Key takeaways
- Every optimization should target a measured bottleneck; otherwise it can move cost into another layer.
- Fusion and tiling reduce memory traffic but can increase register pressure, code size, and compilation complexity.
- Quantization changes capacity and quality; report exact format, calibration, kernel path, and task evaluation.
- Serving techniques such as batching, prefix reuse, cache offload, and speculative decoding are runtime optimizations even when the model graph is unchanged.
- Use workload-level Goodput or cost under quality and SLO constraints—not isolated kernel speed.
Runtime boundary
A useful architecture identifies what this layer receives, owns, emits, measures, and refuses to own.
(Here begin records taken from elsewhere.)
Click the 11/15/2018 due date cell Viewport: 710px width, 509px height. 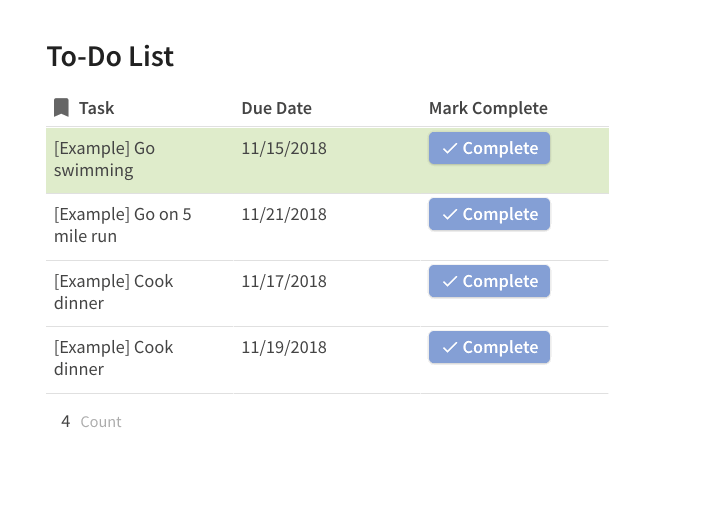(284, 148)
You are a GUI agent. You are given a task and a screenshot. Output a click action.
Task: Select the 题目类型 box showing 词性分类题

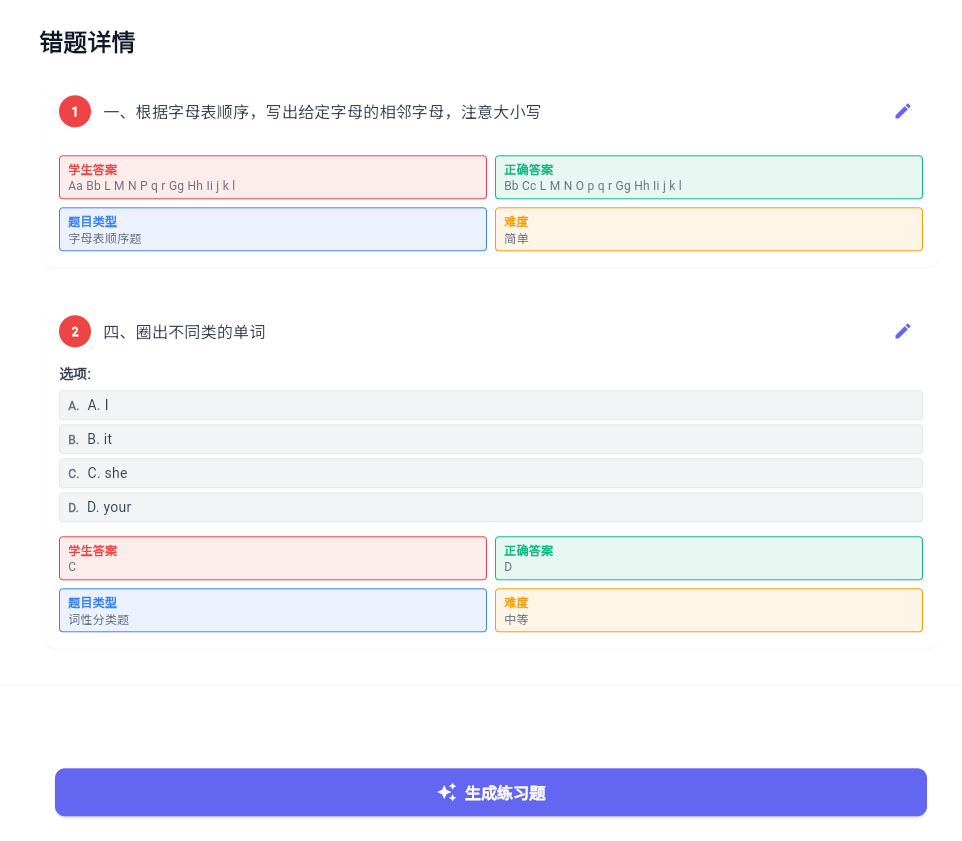pos(273,610)
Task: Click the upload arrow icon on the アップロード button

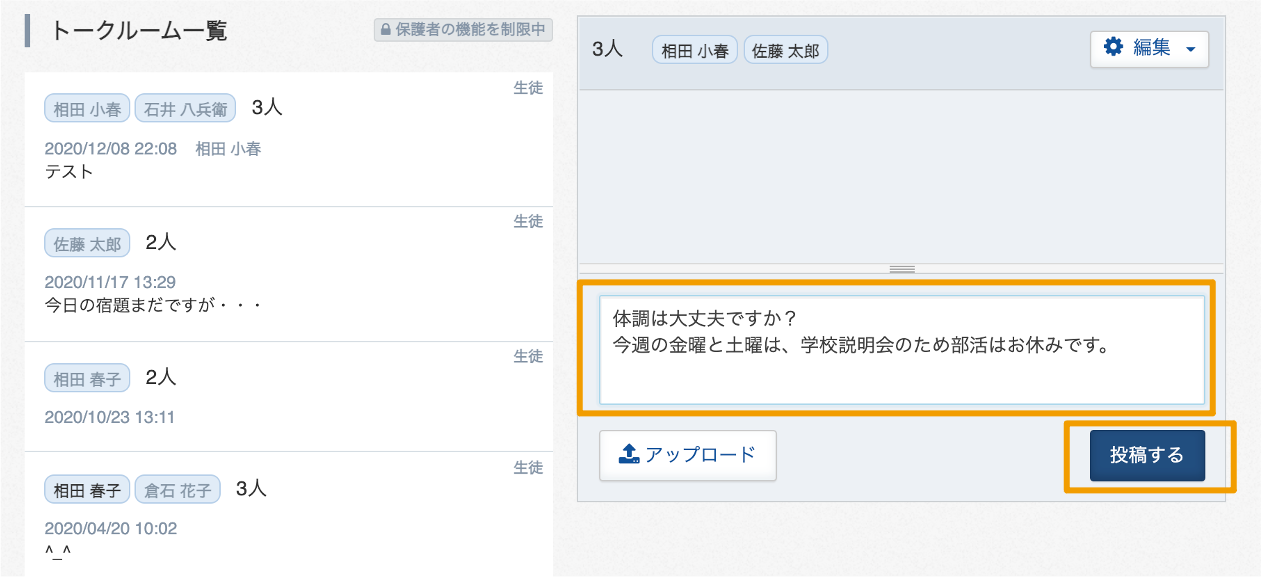Action: click(629, 454)
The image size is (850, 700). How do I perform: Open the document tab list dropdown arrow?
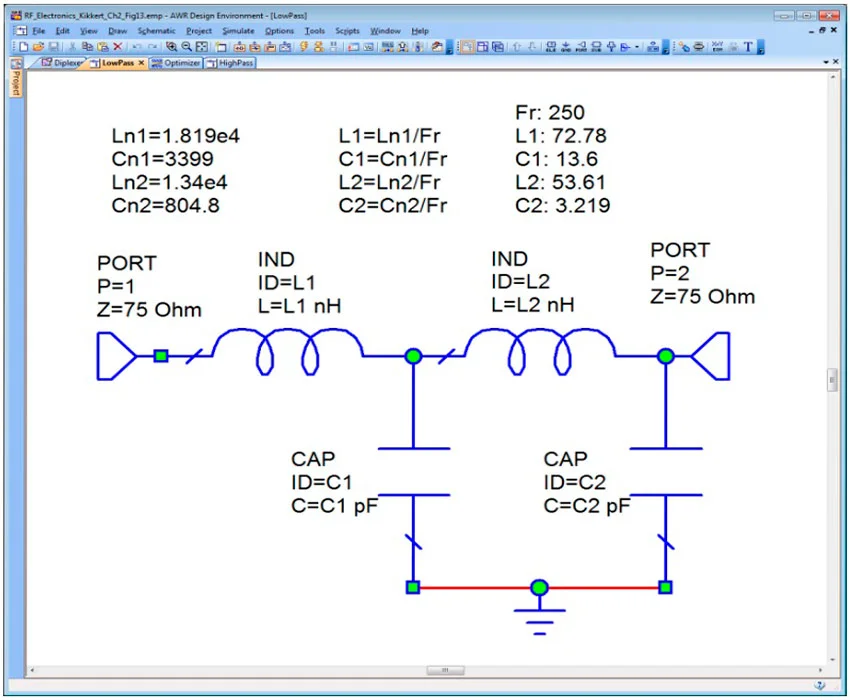(824, 63)
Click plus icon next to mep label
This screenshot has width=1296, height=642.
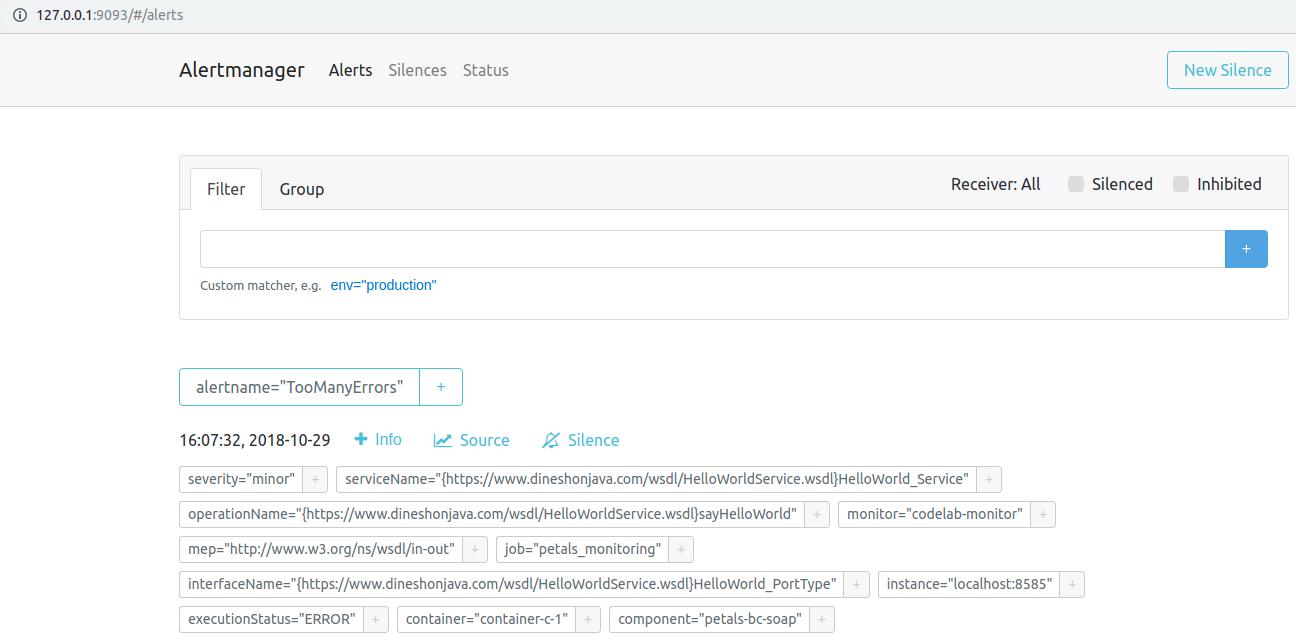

That boundary prevents overlapping products from being treated as interchangeable.
Receives
A measured workload, model/graph, target hardware, quality constraints, and baseline telemetry.
Owns
Optimization legality, target-specific configuration, quality validation hooks, and rollback comparison.
Emits
Rewritten graphs, selected kernels, compressed weights, schedules, cache policy, serving configuration, and benchmark evidence.
Does not own
Business permission to trade quality for speed without review.
Failure modes
Quality regression, numerical instability, register spilling, memory blow-up, worse tail latency, cache thrashing, and hardware lock-in.
Evidence and metrics
Latency distribution, throughput, Goodput, bytes moved, memory, cache hit, compile time, power, cost, and task quality.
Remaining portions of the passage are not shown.